"So shall it be my better angel," said the piper, laughing, and winking his eye. "But how is the celestial coin to be obtained, my lord?"
"Listen, and you shall hear," replied the young nobleman; "and be serious now, for this is a matter of importance. Do you know Boyd, the head woodman of the abbey?"
"Do I know the great oak of Ashton?" exclaimed Sam. "Do I know the old tower of Tamworth? Do I know anything that men frequenting this neighbourhood see every day? Why, Boyd has given me both a beating and a breakfast, at times, has made my back groan under a cudgel and under a bacon. That last was a-good deed, for it saved my boy, who is now over the sea with the Marquis of Dorset, from starving, when he was hid away in Mount Sorel wood. Oh yes, we all know Boyd; the roughest tongue, the hardest hand, the clearest eye, and the kindest heart in the country."
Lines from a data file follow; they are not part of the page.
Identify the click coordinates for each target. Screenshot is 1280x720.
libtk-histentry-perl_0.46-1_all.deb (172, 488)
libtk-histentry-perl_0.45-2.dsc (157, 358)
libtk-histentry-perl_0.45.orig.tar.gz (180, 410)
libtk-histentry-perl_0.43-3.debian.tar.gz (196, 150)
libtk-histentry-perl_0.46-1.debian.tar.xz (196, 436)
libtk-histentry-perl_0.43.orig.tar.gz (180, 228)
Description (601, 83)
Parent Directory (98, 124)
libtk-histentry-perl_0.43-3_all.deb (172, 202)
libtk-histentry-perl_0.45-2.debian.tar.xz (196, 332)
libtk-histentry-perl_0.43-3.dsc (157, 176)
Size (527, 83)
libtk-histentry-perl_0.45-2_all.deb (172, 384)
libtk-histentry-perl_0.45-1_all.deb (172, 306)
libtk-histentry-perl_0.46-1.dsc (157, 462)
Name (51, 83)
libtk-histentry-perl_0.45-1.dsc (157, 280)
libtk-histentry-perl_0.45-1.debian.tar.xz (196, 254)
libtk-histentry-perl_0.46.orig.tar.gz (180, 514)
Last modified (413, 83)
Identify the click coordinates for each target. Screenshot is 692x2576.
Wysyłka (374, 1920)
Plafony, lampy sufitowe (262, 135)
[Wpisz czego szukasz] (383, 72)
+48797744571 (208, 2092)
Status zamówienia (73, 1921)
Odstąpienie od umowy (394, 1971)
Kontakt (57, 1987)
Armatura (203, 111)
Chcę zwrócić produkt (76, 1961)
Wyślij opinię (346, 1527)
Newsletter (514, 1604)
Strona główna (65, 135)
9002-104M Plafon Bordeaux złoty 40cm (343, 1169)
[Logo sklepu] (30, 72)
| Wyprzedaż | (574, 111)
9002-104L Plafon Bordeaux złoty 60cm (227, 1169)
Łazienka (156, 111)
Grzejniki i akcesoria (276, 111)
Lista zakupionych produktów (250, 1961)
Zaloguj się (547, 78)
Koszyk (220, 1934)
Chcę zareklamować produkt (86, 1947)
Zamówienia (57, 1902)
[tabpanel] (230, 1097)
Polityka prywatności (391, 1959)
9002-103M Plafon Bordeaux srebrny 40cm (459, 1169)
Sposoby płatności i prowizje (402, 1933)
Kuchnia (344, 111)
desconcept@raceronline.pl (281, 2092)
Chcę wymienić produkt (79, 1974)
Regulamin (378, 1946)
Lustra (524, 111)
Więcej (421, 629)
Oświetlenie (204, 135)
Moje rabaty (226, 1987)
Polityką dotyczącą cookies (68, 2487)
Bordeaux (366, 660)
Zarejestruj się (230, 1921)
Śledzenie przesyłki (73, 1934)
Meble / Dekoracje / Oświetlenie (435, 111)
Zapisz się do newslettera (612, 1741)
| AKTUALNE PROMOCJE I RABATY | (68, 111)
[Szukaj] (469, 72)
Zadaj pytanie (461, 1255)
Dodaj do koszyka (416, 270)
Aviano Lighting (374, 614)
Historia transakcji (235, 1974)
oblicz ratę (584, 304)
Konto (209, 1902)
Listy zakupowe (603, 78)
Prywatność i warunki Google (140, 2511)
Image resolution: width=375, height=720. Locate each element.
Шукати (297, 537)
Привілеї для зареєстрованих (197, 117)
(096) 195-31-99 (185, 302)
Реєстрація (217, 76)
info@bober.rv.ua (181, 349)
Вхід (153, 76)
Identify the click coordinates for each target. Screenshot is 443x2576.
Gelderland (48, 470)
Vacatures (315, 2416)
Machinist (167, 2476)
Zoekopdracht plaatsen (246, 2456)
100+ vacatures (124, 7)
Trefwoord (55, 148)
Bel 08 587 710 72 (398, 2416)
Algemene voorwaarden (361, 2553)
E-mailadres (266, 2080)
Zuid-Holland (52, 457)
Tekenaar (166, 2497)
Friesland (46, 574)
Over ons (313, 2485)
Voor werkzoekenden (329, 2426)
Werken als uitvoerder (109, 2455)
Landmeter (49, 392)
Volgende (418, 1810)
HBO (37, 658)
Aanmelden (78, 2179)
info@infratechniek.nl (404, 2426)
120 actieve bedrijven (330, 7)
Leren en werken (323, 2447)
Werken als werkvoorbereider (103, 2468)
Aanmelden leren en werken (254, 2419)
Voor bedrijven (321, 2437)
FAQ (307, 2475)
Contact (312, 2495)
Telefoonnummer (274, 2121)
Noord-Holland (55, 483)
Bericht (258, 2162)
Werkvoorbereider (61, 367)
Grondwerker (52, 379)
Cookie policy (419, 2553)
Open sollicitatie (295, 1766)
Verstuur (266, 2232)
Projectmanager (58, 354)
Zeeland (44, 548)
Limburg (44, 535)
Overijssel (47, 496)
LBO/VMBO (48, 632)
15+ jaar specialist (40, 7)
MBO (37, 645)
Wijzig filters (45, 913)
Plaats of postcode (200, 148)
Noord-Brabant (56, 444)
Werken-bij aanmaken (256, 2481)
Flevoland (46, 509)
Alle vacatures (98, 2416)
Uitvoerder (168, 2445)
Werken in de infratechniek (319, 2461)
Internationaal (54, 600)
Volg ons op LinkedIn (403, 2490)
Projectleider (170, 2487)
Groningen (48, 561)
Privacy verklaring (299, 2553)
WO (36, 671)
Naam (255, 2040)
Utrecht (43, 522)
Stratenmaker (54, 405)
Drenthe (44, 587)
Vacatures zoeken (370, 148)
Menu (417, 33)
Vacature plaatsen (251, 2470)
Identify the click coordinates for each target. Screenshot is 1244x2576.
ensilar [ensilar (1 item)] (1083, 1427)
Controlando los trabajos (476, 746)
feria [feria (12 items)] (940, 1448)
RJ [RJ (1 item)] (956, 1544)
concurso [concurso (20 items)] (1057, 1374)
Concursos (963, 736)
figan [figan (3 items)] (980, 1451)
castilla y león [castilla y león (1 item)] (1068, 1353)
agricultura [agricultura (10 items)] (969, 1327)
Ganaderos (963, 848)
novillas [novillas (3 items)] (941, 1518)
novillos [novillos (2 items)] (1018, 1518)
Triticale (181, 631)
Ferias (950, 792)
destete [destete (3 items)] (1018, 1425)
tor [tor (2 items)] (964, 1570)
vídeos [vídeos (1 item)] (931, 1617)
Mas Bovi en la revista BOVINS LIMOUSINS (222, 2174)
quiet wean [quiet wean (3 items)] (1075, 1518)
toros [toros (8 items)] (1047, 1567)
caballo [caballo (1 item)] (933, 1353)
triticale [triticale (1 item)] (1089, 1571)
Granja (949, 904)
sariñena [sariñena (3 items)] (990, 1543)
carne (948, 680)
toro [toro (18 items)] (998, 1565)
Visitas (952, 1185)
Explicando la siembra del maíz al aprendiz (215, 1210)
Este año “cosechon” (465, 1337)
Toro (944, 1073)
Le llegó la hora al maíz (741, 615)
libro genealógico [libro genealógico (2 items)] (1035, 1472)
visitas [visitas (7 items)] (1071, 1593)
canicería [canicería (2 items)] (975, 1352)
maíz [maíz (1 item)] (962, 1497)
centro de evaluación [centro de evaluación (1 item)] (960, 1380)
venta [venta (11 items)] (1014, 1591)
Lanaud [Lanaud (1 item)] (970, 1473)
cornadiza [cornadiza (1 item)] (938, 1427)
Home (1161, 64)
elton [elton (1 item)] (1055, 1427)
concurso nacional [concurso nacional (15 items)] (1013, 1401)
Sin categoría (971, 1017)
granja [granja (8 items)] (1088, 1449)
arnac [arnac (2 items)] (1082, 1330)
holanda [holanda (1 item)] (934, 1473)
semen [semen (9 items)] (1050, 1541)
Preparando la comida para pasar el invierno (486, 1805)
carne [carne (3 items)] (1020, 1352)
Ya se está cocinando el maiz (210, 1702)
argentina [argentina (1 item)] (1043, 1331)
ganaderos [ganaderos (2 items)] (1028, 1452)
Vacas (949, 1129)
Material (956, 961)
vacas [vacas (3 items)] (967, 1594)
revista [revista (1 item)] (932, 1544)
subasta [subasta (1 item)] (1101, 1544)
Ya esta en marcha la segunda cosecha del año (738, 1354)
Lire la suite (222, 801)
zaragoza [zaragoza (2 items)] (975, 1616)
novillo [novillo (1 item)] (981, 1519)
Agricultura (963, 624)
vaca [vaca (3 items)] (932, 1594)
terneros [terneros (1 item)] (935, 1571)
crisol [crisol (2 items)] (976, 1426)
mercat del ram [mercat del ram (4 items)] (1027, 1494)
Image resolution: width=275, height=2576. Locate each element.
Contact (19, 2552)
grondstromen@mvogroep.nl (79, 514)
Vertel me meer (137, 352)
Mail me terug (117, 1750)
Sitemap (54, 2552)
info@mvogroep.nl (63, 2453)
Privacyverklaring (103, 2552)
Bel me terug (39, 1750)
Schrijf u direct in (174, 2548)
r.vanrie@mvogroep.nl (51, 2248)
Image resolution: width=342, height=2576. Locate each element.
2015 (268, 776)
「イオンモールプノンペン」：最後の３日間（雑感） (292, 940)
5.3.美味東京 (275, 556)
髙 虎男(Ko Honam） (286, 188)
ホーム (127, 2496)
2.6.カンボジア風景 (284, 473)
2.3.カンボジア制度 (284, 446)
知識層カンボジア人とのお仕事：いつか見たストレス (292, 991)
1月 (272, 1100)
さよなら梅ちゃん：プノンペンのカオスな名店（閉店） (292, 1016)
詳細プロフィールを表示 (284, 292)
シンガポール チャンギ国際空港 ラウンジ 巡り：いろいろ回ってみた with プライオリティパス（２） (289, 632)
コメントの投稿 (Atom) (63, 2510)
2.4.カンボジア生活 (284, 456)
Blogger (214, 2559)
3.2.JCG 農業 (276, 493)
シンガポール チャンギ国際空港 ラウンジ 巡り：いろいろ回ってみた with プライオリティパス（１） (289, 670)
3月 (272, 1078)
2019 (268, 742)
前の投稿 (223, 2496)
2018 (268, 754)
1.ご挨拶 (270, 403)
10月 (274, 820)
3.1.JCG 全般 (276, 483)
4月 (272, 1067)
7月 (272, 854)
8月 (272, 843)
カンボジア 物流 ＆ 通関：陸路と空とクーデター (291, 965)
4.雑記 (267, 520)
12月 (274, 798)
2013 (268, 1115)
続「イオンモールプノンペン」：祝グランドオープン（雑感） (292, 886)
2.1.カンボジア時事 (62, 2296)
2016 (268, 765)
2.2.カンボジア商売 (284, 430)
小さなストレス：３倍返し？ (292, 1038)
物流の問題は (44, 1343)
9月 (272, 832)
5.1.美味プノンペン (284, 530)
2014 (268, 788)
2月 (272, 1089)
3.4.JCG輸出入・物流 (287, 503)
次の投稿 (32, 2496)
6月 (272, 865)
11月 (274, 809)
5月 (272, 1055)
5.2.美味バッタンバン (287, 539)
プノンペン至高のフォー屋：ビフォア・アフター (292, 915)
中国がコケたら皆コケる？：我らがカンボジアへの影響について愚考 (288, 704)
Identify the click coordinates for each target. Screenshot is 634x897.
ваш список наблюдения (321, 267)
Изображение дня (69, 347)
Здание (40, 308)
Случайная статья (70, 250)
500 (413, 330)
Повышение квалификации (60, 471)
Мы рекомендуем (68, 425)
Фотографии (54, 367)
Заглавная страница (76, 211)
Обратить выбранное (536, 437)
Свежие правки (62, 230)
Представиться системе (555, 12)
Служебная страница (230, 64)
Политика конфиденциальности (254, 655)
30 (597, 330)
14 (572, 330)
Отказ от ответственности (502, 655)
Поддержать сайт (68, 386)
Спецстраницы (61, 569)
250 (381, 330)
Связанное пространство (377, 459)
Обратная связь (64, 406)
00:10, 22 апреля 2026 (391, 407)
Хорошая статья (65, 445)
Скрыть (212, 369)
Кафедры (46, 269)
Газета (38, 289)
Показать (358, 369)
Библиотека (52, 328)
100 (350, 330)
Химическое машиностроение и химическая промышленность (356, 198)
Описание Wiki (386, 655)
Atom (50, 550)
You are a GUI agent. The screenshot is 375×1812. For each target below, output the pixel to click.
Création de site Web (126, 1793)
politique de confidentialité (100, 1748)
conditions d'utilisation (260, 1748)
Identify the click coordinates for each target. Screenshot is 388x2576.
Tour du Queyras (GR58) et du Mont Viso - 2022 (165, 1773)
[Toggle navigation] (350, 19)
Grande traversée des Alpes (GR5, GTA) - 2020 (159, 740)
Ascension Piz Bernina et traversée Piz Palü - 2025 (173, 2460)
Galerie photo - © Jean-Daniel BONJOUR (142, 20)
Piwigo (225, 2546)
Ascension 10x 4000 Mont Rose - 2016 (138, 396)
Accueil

"Well then," said Chartley, "I wish you to find him out, and to tell him for me, that I am here in the old castle, and have a lady with me whom he wots of. My name I suppose you have learned from the horse-boys, by your be-lording me so often; and he will divine who the lady is; if you tell him that she is with me, and safe, but that we dare not venture forth without further information, while these soldiers are watching the wood. Let him send word to the lady's friends that she is in security, but, above all, give us intelligence and help if he can."
"Soldiers watching the wood?" said the piper, in a tone of surprise.
"Ay, even so," answered Chartley. "Thou, hast been like one of the seven sleepers, my friend, and hast dozed, unconscious, while great events were going on around thee. Half the houses on the abbey green have been burned; and there are bands now upon all the great roads of the wood. Does that frighten thee?"
"Not a whit," cried the piper. "How should it frighten me? They could but slash the sow's stomach under my arm, or my own; and neither the one nor the other is worth the sharpening of a knife. They'll not harm me; for all your mud-splashing, sheep-stealing, wench-kissing, big-oathed, blaspheming horse troopers are fond of a minstrel; and I will strike up my pipes when I come near the high road, to let them know who I am. It may be a signal to old Boyd too, if he's wandering through the wood, as most likely he is; for, like a ghost, he goes about more by night than by day.--Burned half the houses on the abbey green! That's serious. By my pipes, some necks'll be twisted for it, I think."
"I trust there will," answered Chartley; "but now set out upon your errand, my good man, and when next you see me, my message being delivered, claim of me a gold angel; but if you say a word of it to any one else but Boyd himself, when next I see you, you shall have another sort of payment."
The piper laughed, and, giving the bag under his arm a squeeze, made his pipes squeak in a very ludicrous manner. Then quitting the hall, with a steadier step than that with which he had entered, he took his way down through the wood which had often been his home during many a warm summer night. Most of the paths were familiar to him; and trudging on, he entered one of the broader ways, which led directly to the high road that divided the forest into two unequal parts. After he had gone on for about half a mile, he heard voices speaking, and paused for an instant to consider. "I will be very drunk," he said to himself. "Drunkenness is often as good a cloak as hypocrisy. All men make their garments out of the skins of beasts, and the smoothest are not always the thickest. Here go I then;" and, assuming a reeling and unsteady step, he blew up the bag of his pipes, and soon, from the various stops, produced a gay wild air, which would have been pretty enough, but for the continued dull squeaking with which it was accompanied.
"Ha, who goes there?" cried a voice, a minute or two after, as he emerged upon the road; and two mounted men were immediately by his side.